The episode opens with the study group stuck in an awkward, tension-filled silence. The dean decides to help by using puppet therapy, and gives everyone tailor-made puppet replicas of themselves. (Jeff’s comes complete with whip to use on the dean puppet.) The group tells a tale, recreated using Muppet-like figures standing in for the group, about trying to find harmony and togetherness. They take a hot air balloon ride that crashes in the forest. Once there, they encounter a mountain man (Jason Alexander), who feeds them hallucinogenic berries. Tripping balls, they tell each other their darkest secrets, which is what led to the awkward silence that the dean is trying to break. However, they realize that even though they all told their own secrets, none of them actually heard anyone else’s.

‘Intro to Felt Surrogacy’ is a neat idea for an episode. In fact, it’s such a good idea that it’s already been done, and better, on the series ‘Angel’, in the episode called ‘Smile Time’. While that show actively played with the idea of making a flesh-and-blood character into a puppet, this episode simply puts puppets in the place of the existing characters. The puppet scenes, complete with jovial songs, feel like a ‘Sesame Street’ parody, but to no real effect. I mean, you’ve gone to the trouble of creating Muppet versions of all your main characters, and the most you can think of to do with them is have them lay around a camp fire? It seems like all the energy went into the technical aspects, and not enough into the creative side.

This is perhaps best exemplified in the group’s encounter with Jason Alexander. Alexander is a very talented comedic actor, obviously best known for playing George on ‘Seinfeld’, but he’s utterly wasted here. And speaking of wasted, most of the episode is simply the puppets laying around, high as kites, singing about bad things they’ve done, none of which are really so terrible.

The best stuff happens in the study room, with the real actors actually interacting with each other. Perhaps the funniest moment comes when everyone realizes that no one else heard their dirty secrets. Annie’s line, “So no one heard my terrible secret about how… I… trail off sometimes?” is smartly delivered, and Alison Brie is endearingly awkward in her performance. That kind of thing simply can’t shine through with the puppets, which is why that material needs to be exciting in its own way, and it’s not.

Even the real world scenes are uneven. This would have been the perfect opportunity to make the dean a little more relatable than he’s been so far this season. Instead, he appears in a Pinocchio costume, complete with fake nose, and is simultaneously too over-the-top for the scenes he’s in, but also not outlandish enough to compete with the puppet sequences. It’s a lose-lose situation, and the writers should have been smart enough to know when to pull him back a bit.

That’s not to say there aren’t funny moments littered throughout the episode. There are, but they’re too few and far between to sell the premise, and the premise is such a doozy that it really needed to be a home run to work. Compare this to the 8-bit episode, which is among the best the show ever had, and it’s easy to see where this one falls short.

3 comments

  1. NJScorpio

    I agree with all of the above, that it was more gimmick a well written episode.
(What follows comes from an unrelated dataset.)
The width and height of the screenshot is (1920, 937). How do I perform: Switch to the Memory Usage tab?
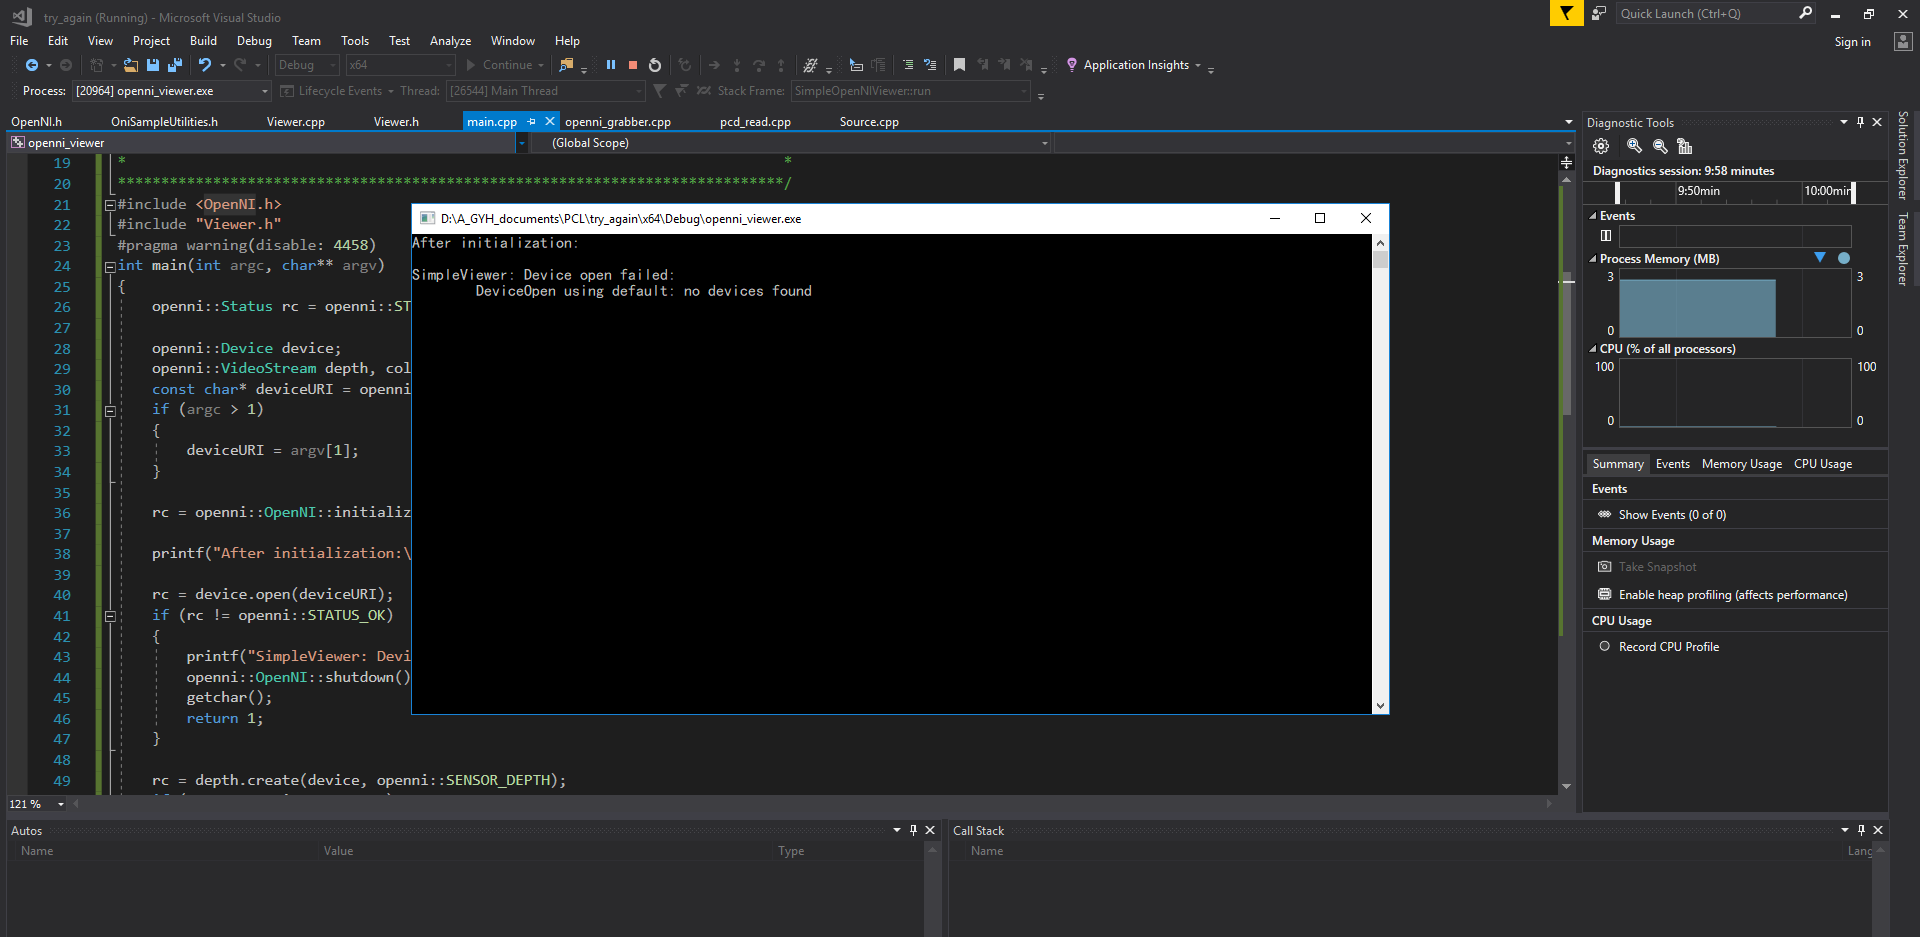[x=1741, y=463]
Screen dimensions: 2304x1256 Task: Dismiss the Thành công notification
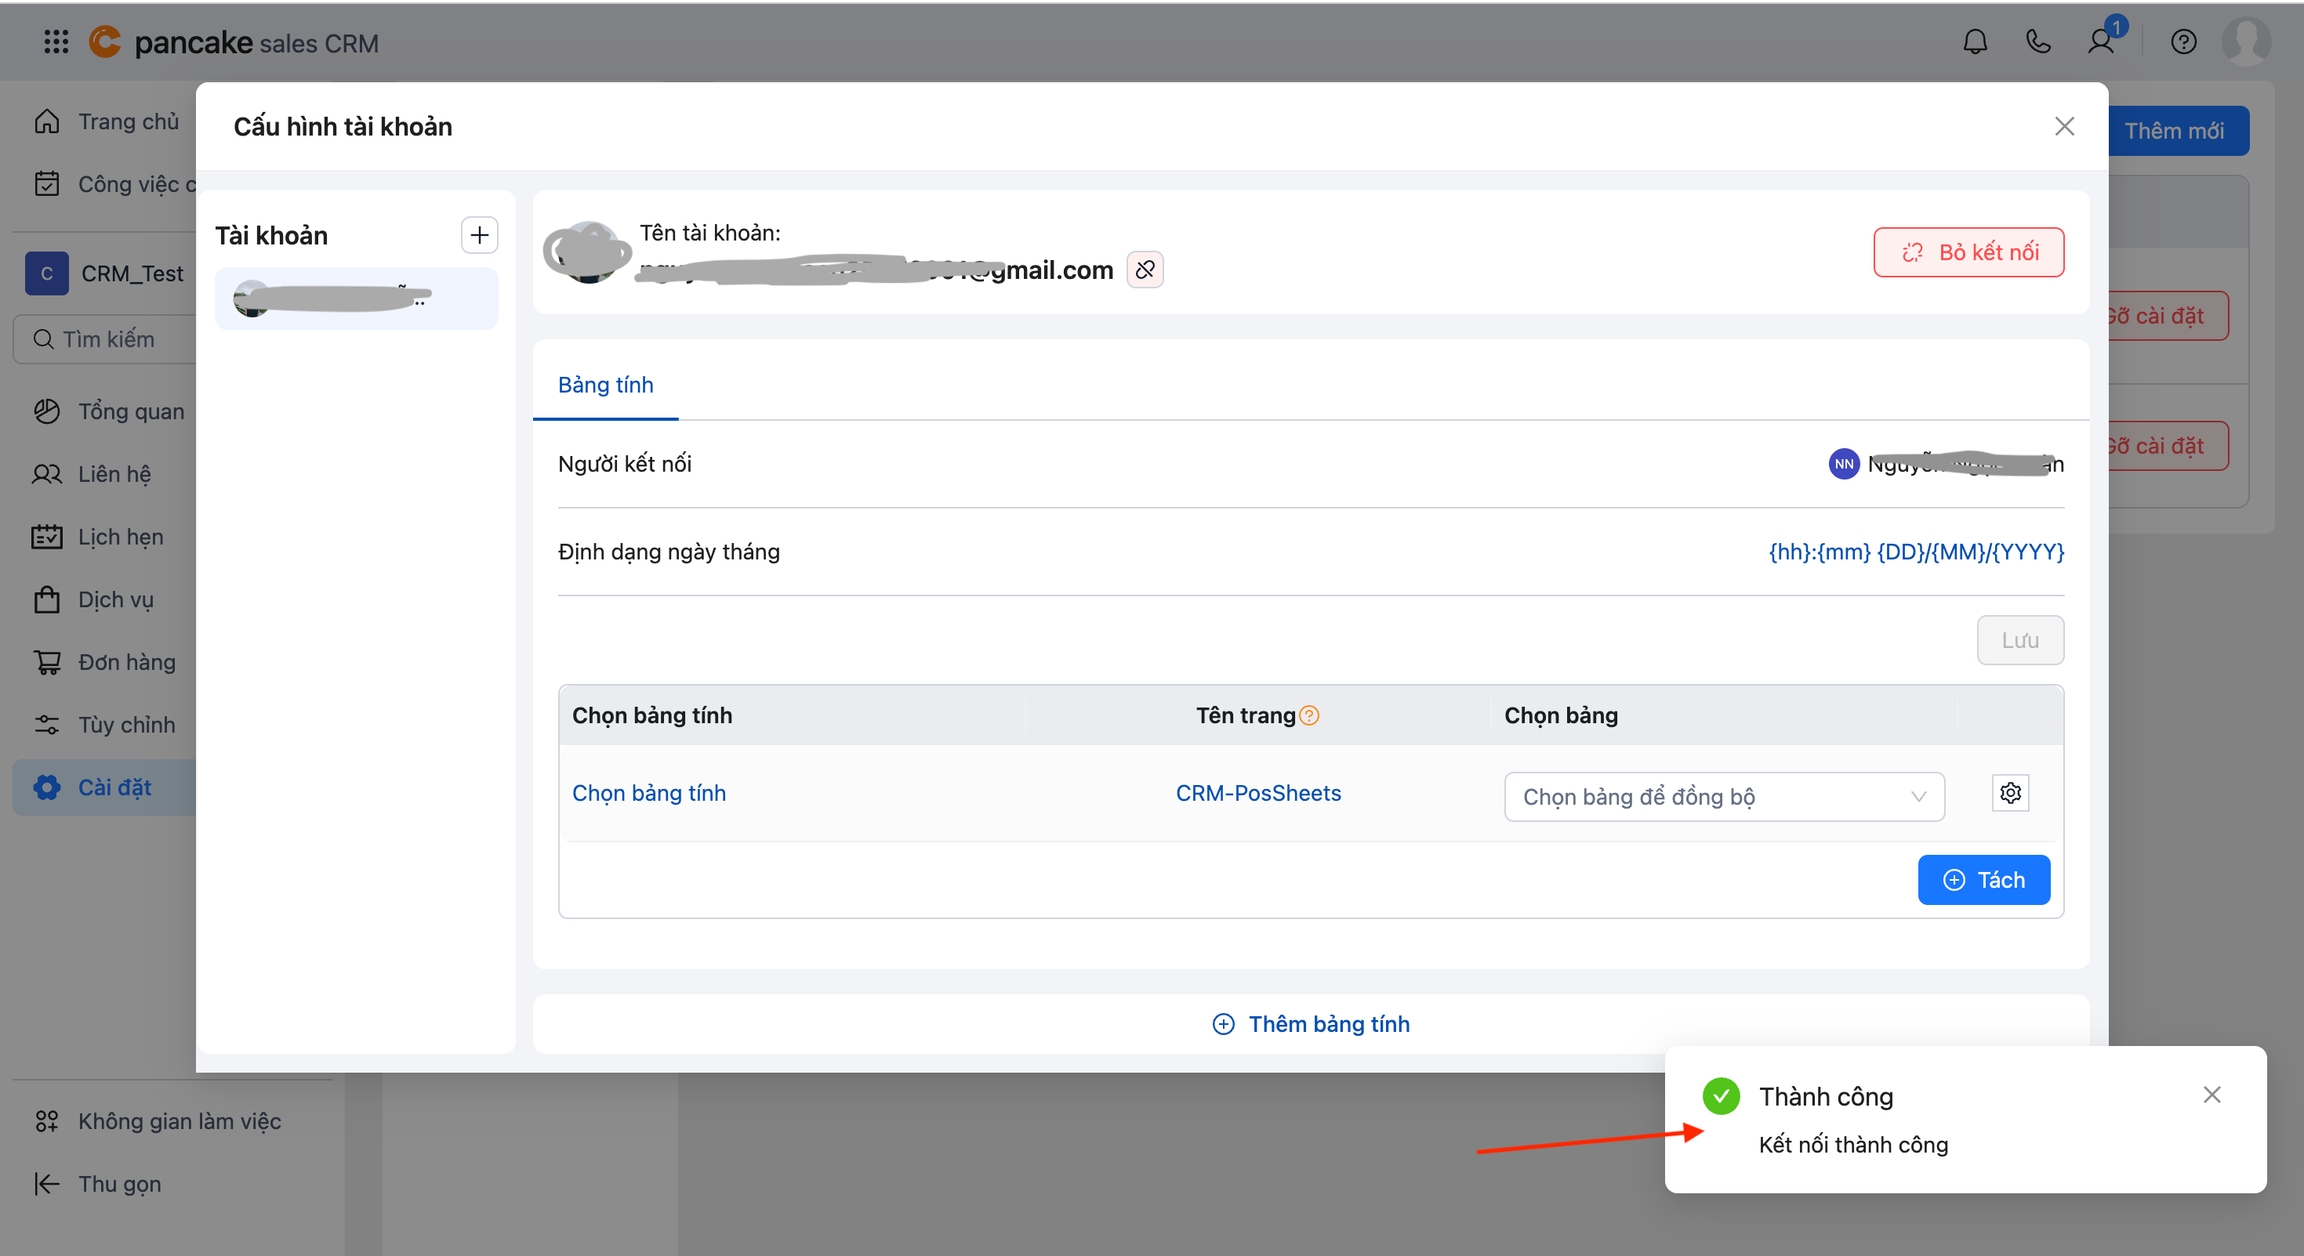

    My thoughts…since Pierce is missing as of the end of the episode, perhaps Jason Alexander will return in another episode dealing with that story line.

  2. Not a great episode, but I still think it was better than the stop-motion Christmas special, which didn’t work on any level.

    Funny thing is that when I saw the puppets, I actually thought the show had already done a puppet episode and this was a second go-round for that gag. Then I realized that I was thinking of Angel.